As we go through this article, we’ll discuss estimates, overall trends, and good-faith guesses based on how stocks, bonds, and retirement accounts have performed over the past century. Nothing is inevitable, but you can set a baseline from which to form your overall plan.

The Basic Rule

How long your retirement savings will last depends on the following factors:

Some of these will change in real time, but you can put together an estimate in three steps.

Example: Mr. & Mrs. Tran

Imagine a 50-year-old couple looking toward retirement. They want to know when they can retire. We’ll use their income and reliable projections to walk you through this process step by step.
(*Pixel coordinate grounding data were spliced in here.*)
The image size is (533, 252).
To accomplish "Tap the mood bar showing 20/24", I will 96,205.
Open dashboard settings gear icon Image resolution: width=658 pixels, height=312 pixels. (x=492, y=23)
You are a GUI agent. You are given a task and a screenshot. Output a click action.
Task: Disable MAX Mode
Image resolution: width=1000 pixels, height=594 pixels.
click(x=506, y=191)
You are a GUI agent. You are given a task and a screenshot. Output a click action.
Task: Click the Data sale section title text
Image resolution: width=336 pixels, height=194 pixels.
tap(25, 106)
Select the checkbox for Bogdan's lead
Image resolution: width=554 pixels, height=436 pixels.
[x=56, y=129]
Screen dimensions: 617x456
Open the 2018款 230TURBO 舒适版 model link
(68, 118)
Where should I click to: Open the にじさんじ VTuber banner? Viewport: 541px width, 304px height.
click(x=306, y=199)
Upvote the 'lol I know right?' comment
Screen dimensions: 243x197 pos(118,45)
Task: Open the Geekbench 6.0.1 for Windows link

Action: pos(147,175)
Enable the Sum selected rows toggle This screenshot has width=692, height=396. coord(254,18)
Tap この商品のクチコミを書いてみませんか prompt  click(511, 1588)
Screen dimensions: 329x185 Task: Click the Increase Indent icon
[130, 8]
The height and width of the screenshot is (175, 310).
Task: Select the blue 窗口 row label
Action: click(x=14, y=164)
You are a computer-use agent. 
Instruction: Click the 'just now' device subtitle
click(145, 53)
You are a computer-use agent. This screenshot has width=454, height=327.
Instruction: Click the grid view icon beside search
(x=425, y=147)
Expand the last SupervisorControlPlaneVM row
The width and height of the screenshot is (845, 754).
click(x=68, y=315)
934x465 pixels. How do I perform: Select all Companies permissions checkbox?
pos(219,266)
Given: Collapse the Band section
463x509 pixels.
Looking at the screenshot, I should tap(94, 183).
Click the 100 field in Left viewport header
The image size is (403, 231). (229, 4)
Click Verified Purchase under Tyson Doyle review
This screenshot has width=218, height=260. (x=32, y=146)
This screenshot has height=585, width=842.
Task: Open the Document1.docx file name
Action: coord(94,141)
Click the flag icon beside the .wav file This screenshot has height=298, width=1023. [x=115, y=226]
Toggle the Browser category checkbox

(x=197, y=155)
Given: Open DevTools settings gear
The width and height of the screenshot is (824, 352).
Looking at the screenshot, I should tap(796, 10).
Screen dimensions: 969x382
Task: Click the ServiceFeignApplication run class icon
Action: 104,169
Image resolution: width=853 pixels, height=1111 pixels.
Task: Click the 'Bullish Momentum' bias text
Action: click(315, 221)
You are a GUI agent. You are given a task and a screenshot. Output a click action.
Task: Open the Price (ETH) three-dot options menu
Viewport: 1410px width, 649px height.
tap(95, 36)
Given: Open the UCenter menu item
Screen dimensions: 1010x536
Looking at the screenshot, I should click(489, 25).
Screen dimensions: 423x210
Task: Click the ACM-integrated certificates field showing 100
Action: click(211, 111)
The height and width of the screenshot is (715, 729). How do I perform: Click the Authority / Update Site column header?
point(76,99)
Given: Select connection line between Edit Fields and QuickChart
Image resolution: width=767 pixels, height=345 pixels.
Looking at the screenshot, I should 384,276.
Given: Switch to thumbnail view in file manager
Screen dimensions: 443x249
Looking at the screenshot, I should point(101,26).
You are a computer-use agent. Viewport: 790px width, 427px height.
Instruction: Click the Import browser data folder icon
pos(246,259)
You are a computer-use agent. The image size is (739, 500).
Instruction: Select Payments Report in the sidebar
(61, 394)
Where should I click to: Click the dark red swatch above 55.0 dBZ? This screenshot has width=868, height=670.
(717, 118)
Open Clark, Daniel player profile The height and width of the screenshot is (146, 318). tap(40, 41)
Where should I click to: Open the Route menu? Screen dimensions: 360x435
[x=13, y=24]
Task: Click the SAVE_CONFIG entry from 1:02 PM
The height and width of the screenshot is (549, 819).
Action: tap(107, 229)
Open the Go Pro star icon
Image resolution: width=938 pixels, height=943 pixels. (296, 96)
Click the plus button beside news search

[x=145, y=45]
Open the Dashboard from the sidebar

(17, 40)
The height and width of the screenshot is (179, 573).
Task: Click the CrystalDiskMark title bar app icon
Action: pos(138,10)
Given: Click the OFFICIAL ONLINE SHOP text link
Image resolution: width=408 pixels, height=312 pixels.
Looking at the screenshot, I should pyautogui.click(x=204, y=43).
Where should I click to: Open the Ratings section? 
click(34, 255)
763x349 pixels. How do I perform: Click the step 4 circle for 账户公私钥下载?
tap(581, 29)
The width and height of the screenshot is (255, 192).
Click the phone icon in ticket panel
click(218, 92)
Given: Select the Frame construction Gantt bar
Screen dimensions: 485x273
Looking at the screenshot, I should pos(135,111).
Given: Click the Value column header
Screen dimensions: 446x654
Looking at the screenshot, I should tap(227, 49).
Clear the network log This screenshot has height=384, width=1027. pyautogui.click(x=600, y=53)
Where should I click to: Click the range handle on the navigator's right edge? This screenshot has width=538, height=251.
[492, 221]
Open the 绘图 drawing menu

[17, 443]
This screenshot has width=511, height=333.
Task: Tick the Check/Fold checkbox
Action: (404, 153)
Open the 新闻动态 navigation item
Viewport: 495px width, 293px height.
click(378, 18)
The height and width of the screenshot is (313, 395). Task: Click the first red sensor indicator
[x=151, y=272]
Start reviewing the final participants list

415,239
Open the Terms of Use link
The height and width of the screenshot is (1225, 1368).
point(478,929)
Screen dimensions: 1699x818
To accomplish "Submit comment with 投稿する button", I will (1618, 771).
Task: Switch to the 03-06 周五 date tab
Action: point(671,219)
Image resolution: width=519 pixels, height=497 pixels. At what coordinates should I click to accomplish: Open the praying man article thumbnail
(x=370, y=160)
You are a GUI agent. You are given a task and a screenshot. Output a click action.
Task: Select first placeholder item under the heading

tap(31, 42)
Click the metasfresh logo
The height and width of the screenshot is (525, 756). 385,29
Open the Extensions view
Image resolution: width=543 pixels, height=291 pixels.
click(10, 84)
Step 1: Estimate Annual Income

Multiply your savings by your expected return from those investments. Add to that total any reliable additional income you anticipate, such as income from rental properties, pension payments, or a passive income system. Deduct from that what you estimate you will pay in taxes for that income. That’s the amount of money you can spend each month, assuming the return remains consistent over the year.

Mr. & Mrs. Tran

The Trans have $200,000 in retirement savings. At an annual interest rate of 6%, they would get $12,000 per year in returns. Their Social Security payments will pay a total of $2,000 per month. They’ll also reliably get $1,000 each month from a beach house they rent when they’re not using it.

That’s a total of $4,000 per month in retirement income. Estimating an average tax rate of 15%, they would have $3,400 to spend after taxes, or $40,800 per year. If they can live on that amount, they could retire today.

Elderly couple dancing in the kitchen

Step 2: Estimate Annual Expenses

Estimate how much money you want to spend during retirement. This is a complicated formula, but you can start with your annual budget now, minus retirement contributions. Many experts suggest you deduct 10 to 30% from that number because going to work costs money. Run the numbers as best you can.

Consider any downsizing you plan to do, like moving into a smaller home, paying off debts, or reducing certain luxuries. For example, many retirees aim to retire on or about the time they pay off their mortgage.

Mr. & Mrs. Tran

The Trans have been living on $120,000 per year. Of that amount, they save about $1,500 each month toward retirement. That, plus a 10% deduction of $12,000, totals $30,000 they won’t be spending after retirement. That leaves $90,000 per year in income.

However, they stand to pay off their $2,000-a-month mortgage in six years, and their oldest child graduates from college in two years, eliminating the need for $18,000 in tuition and financial help they’ve been giving her. That’s another $42,000 in annual expenses they won’t need to pay for. So, they will probably live on $48,000 per year.

Step 3: Adjust and Project

Begin this process by comparing the results from steps one and two. If your estimated annual expenses are smaller than your estimated annual income, your retirement money will theoretically last as long as you need it (barring unforeseen disasters). If the expenses are higher than your income, you have three options:

  1. Put off retirement for a few years until you have more money saved or more passive income.
  2. Downsize further, reducing your expenses until they are lower than your projected income.
  3. Choose to take a little money out of your principal savings each year. Each time you do that, the interest income for the next year will decrease, but with the right timing, your money will last longer than you do. It’s a sad thought, but that’s the reality of retirement planning.

Mr. & Mrs. Tran

The Trans estimate they’ll receive $40,800 in income and spend $48,000 each year in retirement. That’s a shortage of $7,200 annually. They could trim their budget by $600 per month and do fine, but they have grandkids to spoil and vacations to take. They don’t want to do that.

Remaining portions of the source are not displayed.